Tiap sesi akan diisi setengah kapasitas pesawat demi mematuhi peraturan jarak sosial. Pengunjung akan diizinkan untuk memilih kelas kabin (dengan kursi ekonomi mulai dari sekitar 39 dolar AS atau Rp 574 ribu) dan menonton film saat mereka makan, tetapi pesawat tidak lepas landas.
Maskapai ini juga menawarkan pengiriman makanan ke rumah, yang juga mencakup peralatan makan dan merchandise maskapai. Singapore Airlines sempat mempertimbangkan untuk menawarkan program flights to nowhere atau program terbang dari bandara Changi untuk berputar-putar di langit lalu kembali lagi ke Changi.

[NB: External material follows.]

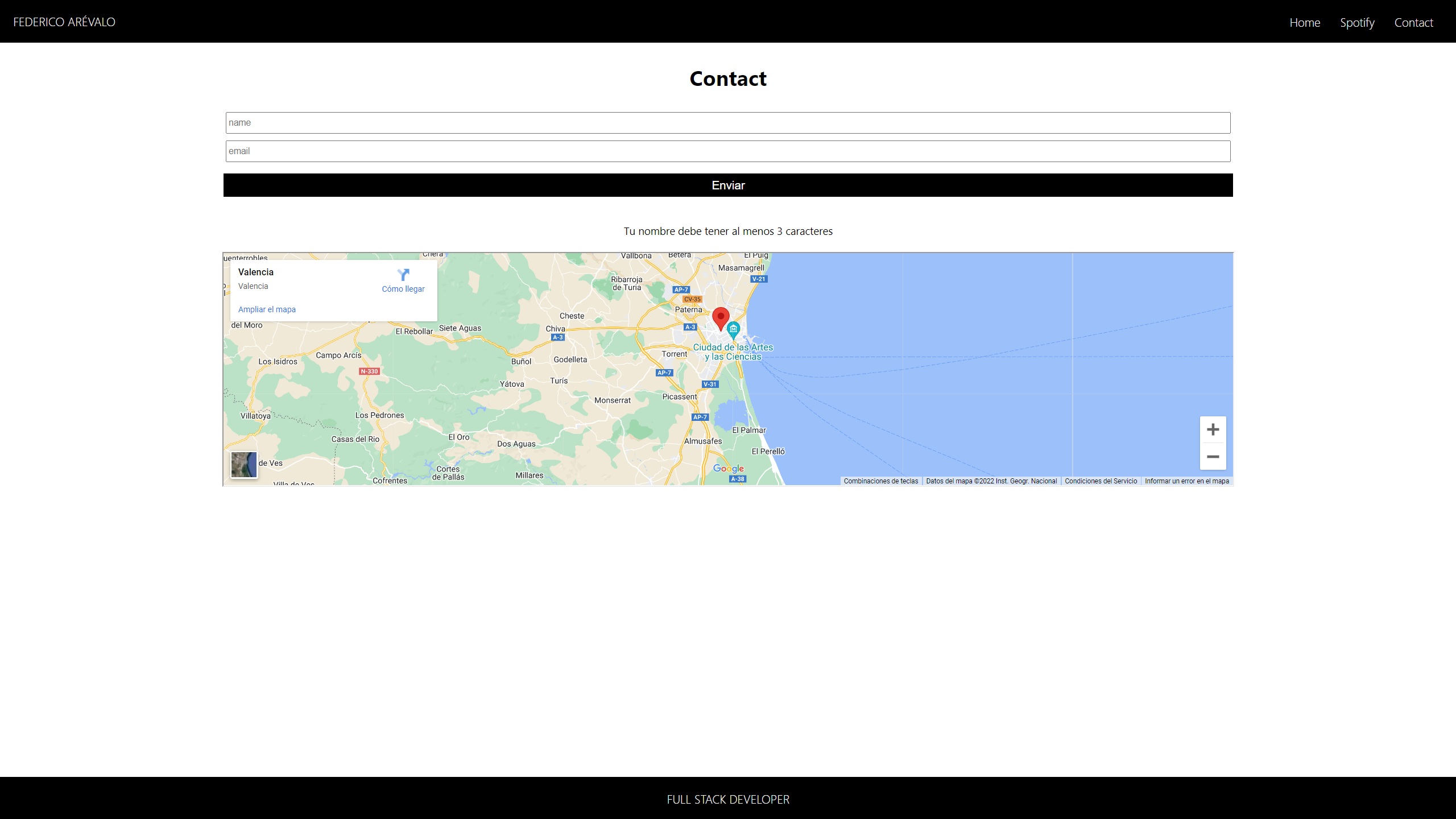
Task: Click inside the email input field
Action: [728, 151]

Akan tetapi, rencana itu kemudian dibatalkan. Maskapai lain, termasuk Eva (Taiwan) dan Qantas (Australia), sudah menjalankan penerbangan tamasya yang mendarat di bandara yang sama tempat mereka lepas landas.
Singapore Airlines terpukul parah oleh pandemi Covid-19. Bulan lalu maskapai mengumumkan akan memberhentikan 4.300 staf atau sekitar 20 persen dari tenaga kerjanya.
Saat beberapa maskapai penerbangan berharap dapat kembali bergeliat dengan penerbangan domestik seiring dicabutnya pembatasan, maskapai penerbangan yang berbasis di Singapura tidak punya kemewahan tersebut. Faktanya, banyak dari pesawat maskapai ini disimpan di Alice Springs di Australia sembari menunggu bisnis pulih.
Asosiasi Transportasi Udara Internasional (IATA) telah memperingatkan bahwa ratusan ribu pekerjaan penerbangan dapat berisiko akibat pandemi Covid-19. Asosiasi, yang mewakili 290 maskapai, mengatakan mereka memperkirakan lalu lintas tahun ini menjadi 66 persen di bawah level penerbangan pada 2019.